╭─ Brano da leggere
Morte delle sorelle Agrati, il fratello imputato era «capace di intendere e di volere» la notte dell’incendio
Presentate le conclusioni della nuova perizia voluta dalla Corte d'Assise di Busto Arsizio per valutare la capacità di intendere e di volere dell'imputato al momento dei fatti
Giuseppe Agrati era capace di intendere e di volere la notte tra il 12 e il 13 aprile 2015, quando le fiamme avvolsero l’abitazione di famiglia al civico 33 di via Roma a Cerro Maggiore dove si trovava insieme alle sorelle Carla e Maria, che persero la vita nell’incendio. Lo ha stabilito la nuova perizia voluta dalla Corte di Assise di Busto Arsizio, davanti alla quale si sta celebrando ormai da un anno il processo che vede imputato per il duplice omicidio delle due donne proprio il fratello Giuseppe, unico superstite del rogo.
╰─
╭─ Dati grezzi
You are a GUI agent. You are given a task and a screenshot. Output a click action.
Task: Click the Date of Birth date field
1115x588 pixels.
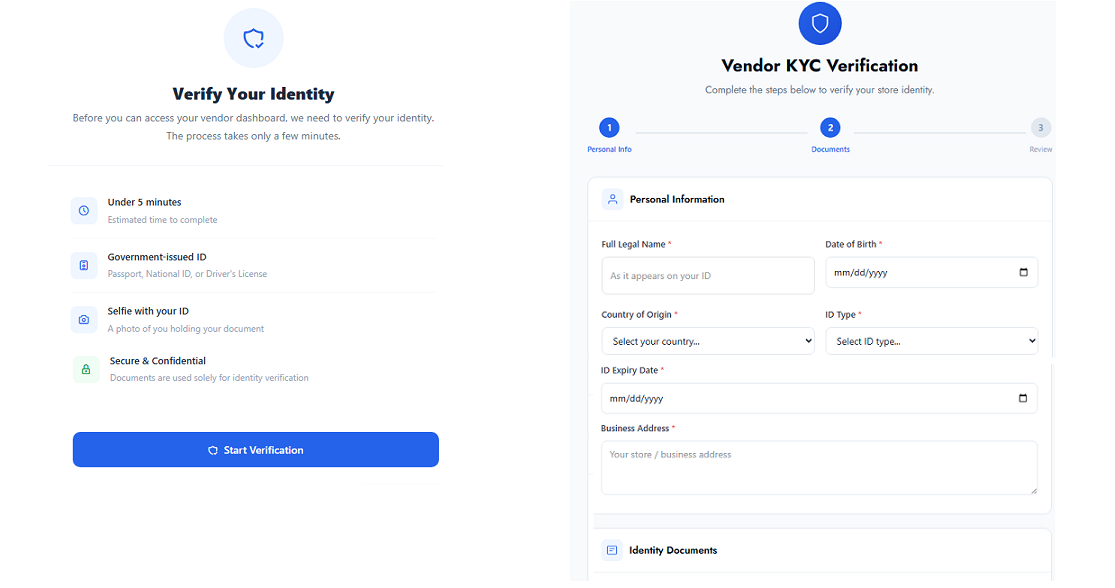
╰─
_Esercizi da svolgere_
(a) Rispondi alle domande sull'articolo sulla morte delle sorelle Agrati, contrassegnando ogni risposta con lo stesso numero romano della domanda.
(i) In quale via e a quale numero civico si trovava l'abitazione di famiglia?
(ii) Quale Corte ha voluto la nuova perizia?
(iii) Da quanto tempo si sta celebrando il processo?
(b) Prosegui l'articolo sulla morte delle sorelle Agrati, partendo dopo la sua ultima frase.

_Soluzioni degli esercizi_
(a)
(i) In via Roma, al civico 33.
(ii) La Corte d'Assise di Busto Arsizio.
(iii) Da un anno.

(b)
La decisione di ricorrere ad una nuova perizia era arrivata a valle dell’acquisizione della relazione stilata ai tempi dal consulente nominato dal giudice dell’udienza preliminare, che aveva decretato la capacità di stare in giudizio di Agrati ma aveva anche sottolineato alcuni aspetti sui quali la Corte nei mesi scorsi ha ritenuto necessari ulteriori approfondimenti, chiedendo al consulente, il dott. Marcello Diurni, di valutare se l’imputato fosse affetto da disturbo mentale e nel caso di quale tipo, la sua capacità di intendere e volere al momento dei fatti, l’eventuale pericolosità sociale e la necessità di cure.
E oggi, martedì 5 ottobre, i risultati della perizia sono approdati nella aule del palazzo di giustizia bustocco, stabilendo che l’imputato presenta «una condizione patologica riconducibile a disturbo della personalità di tipo misto con tratti schizoidi, che si caratterizzano per la presenza di un assetto in cui prevale una ristretta espressione di attività, un isolamento sociale marcato, un pensiero caratterizzato da eccentricità e bizzarria e fantasie che assumono talora screzi di carattere paranoidee». Agrati, insomma, ha sempre vissuto in modo isolato e ritirato, con relazioni limitate alla cerchia familiare e ha cercato di fornire «un’immagine differente di sé»: le «alterazioni del pensiero» rilevate dalla perizia sembrano quindi colmare in qualche modo la mancanze della sua esistenza.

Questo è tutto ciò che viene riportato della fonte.